Gardeners’ Blog – February 2018

This month we’re focusing on preparing the grounds for spring, planting new climbers and carrying out some essential pruning in our much-loved gardens.

In February everything starts to come alive, with winter flowering shrubs adding colour and scent around the pathways and countless Hamamelis, Viburnum and Sarcococca springing into life. Visitors may even be lucky enough to see a peppering of snowdrops, having been planted around the gardens over the last few years. Emblematic of spring, these delights are often the first sign of warmer weather ahead. In addition to this, hellebores and winter aconites will be putting on a show under the glowing stems of dogwoods and willows. Evidently, the winter border will be looking at its best, with a variety of flowers and plants brightening it up and welcoming spring to the gardens.

The Alpine house will soon be full of colour too, with many potted bulbs starting to burst through and blooming in bright colours. Crocus, Iris and snowdrops will provide a backdrop for a number of Cyclamen that will be blossoming soon. On the subject of Cyclamen, the Cyclamen society will be having its winter show at the gardens on Sunday 4th February; you can find more information here.

 

Credit: Josh Tranter, Horticulture Apprentice

 

 

 

 

Moving through the gardens, you’ll be able to see that a number of hedges are still being cut and pruned. After a number of years, some of our hedges become large and wild – by reducing their height it allows them to be maintained much more easily. This is not the ideal time of year to be cutting hedges this drastically, but the outside team can spare the time to carry out large tasks like this in winter months.

We are also working on repairing worn grass areas after parts were slightly damaged after the Christmas lighting event. Hopefully, if the weather will allow and we do not get too much rain or snow, we can use fresh topsoil to level the ground in preparation for over seeding and, in some areas, laying new turf. To prevent weed growth we will also be adding our own homebrewed compost, also helping to conserve water and prevent the ground drying out in the summer months.
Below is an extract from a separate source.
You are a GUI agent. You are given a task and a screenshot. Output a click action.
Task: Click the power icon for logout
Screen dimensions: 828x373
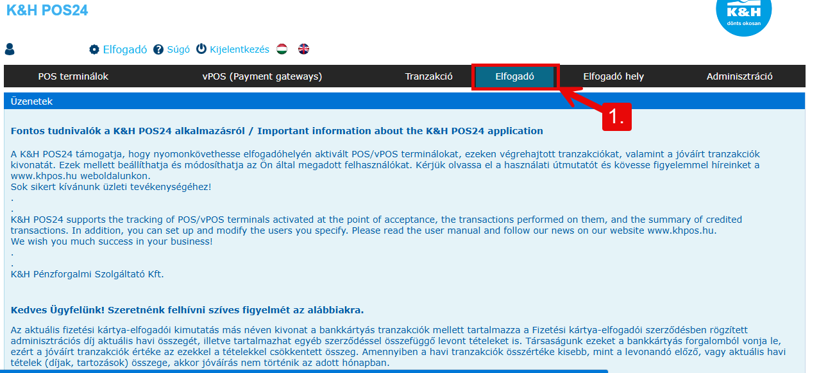pos(201,49)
In the glasshouses, the team will be busy improving the interpretation labels on the educational plants in the Subtropical House. The labels are a great way of teaching visitors about the importance of plants, using fun and interesting facts. Most of our plants are used in the production of many household and commonly used items such as tea, bamboo and cotton.

 

 

 

 

 

 

 

Moreover, the Mediterranean House will have an extra four different coloured Bougainvillea vines planted in it, creating a rainbow of colour. In addition to the Bougainvillea ‘San Diego Red’, there will be B. ‘Alexandra’ (purple), B. ‘Orange King’, B. ‘Golden Tango’ (golden-yellow) and B. ‘White Cascade’. Although not currently at their best, they will be big, bright and bold come April time.